» **Input data**:
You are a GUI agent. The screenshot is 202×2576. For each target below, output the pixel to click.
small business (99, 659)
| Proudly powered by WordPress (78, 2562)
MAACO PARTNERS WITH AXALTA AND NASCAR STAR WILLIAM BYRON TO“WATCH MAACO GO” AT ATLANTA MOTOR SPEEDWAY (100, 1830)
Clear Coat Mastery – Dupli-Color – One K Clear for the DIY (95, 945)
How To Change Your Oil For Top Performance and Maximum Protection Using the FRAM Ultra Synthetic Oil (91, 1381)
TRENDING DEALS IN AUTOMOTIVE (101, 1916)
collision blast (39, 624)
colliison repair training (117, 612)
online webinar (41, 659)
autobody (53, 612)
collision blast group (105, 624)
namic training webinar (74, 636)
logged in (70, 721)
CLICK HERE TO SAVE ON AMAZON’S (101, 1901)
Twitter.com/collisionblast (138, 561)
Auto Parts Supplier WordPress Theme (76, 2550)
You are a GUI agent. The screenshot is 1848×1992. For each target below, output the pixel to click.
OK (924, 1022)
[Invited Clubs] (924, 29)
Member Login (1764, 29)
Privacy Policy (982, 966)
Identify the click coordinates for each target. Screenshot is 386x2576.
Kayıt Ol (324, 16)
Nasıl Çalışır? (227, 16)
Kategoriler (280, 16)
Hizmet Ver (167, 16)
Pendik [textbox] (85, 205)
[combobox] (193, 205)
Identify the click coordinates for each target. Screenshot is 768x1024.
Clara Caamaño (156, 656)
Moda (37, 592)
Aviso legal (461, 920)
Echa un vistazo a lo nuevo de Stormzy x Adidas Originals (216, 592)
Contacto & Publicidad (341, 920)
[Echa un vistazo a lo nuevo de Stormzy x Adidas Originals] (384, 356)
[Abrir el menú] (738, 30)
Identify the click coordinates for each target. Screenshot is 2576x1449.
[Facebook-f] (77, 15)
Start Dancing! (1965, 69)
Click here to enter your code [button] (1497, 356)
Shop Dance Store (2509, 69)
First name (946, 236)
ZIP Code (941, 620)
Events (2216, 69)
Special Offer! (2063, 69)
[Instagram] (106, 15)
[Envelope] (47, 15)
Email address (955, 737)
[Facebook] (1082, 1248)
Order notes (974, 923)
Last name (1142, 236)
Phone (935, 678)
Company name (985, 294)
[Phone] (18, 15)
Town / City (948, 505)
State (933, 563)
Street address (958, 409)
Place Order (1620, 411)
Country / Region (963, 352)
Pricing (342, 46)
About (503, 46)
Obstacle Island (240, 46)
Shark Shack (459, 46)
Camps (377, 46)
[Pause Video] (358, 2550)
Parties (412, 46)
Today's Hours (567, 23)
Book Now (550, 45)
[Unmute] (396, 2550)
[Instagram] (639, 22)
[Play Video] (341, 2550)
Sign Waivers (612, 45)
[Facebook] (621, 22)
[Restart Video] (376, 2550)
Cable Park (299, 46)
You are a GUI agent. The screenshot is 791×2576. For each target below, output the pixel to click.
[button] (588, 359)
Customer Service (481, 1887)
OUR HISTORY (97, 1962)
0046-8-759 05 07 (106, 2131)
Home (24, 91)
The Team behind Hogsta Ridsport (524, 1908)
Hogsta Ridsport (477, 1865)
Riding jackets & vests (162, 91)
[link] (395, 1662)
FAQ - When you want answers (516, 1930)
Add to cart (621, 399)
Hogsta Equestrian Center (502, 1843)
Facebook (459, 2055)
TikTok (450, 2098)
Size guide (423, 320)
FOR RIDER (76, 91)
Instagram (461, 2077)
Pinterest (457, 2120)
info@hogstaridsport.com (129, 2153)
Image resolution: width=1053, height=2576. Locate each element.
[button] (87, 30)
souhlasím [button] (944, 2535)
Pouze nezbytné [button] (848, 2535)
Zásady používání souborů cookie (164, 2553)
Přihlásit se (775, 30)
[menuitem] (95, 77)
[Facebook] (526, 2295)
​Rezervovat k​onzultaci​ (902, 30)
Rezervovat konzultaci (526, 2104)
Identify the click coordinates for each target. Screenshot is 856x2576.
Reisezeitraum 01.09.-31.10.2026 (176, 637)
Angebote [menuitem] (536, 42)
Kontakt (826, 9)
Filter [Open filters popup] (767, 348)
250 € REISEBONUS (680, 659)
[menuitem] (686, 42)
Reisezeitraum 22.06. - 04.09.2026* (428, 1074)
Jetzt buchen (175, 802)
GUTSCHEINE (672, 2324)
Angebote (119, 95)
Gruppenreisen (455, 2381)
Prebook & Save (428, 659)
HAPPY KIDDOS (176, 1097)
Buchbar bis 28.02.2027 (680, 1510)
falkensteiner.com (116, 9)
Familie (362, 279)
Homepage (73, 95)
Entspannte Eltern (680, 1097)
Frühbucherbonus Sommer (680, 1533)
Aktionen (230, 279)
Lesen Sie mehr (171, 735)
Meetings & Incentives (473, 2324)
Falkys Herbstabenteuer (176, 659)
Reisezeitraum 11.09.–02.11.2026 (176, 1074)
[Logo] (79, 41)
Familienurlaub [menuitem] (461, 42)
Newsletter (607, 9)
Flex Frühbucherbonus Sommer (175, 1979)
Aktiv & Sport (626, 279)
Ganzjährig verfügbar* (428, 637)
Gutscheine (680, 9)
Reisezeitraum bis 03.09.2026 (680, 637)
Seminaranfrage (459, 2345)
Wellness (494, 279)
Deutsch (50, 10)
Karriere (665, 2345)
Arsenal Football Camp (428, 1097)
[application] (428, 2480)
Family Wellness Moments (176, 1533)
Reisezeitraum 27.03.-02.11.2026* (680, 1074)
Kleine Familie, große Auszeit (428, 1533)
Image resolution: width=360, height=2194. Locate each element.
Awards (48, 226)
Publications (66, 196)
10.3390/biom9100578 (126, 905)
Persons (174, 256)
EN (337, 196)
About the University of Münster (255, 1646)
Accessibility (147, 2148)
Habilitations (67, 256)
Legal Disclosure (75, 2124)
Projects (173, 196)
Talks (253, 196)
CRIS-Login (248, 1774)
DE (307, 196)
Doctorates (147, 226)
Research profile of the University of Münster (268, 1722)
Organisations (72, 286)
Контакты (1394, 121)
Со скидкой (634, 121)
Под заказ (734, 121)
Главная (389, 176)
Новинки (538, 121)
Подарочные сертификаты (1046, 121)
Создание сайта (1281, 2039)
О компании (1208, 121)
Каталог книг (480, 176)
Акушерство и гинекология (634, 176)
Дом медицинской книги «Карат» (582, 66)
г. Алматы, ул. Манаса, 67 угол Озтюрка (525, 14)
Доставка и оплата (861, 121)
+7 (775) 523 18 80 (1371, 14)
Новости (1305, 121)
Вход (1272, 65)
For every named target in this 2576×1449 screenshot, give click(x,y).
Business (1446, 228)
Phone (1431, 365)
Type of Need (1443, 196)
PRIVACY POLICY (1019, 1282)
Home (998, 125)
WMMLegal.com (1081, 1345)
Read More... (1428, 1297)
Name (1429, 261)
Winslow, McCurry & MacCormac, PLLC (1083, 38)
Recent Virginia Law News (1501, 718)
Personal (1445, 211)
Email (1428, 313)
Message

» **Task to carry out**:
In the entries above, the lines between the one holding "Customer Service (481, 1887)" and the one holding "Add to cart (621, 399)", inclusive, are to be printed exactly as written, and those alone.

» **Answer box**:
Customer Service (481, 1887)
OUR HISTORY (97, 1962)
0046-8-759 05 07 (106, 2131)
Home (24, 91)
The Team behind Hogsta Ridsport (524, 1908)
Hogsta Ridsport (477, 1865)
Riding jackets & vests (162, 91)
[link] (395, 1662)
FAQ - When you want answers (516, 1930)
Add to cart (621, 399)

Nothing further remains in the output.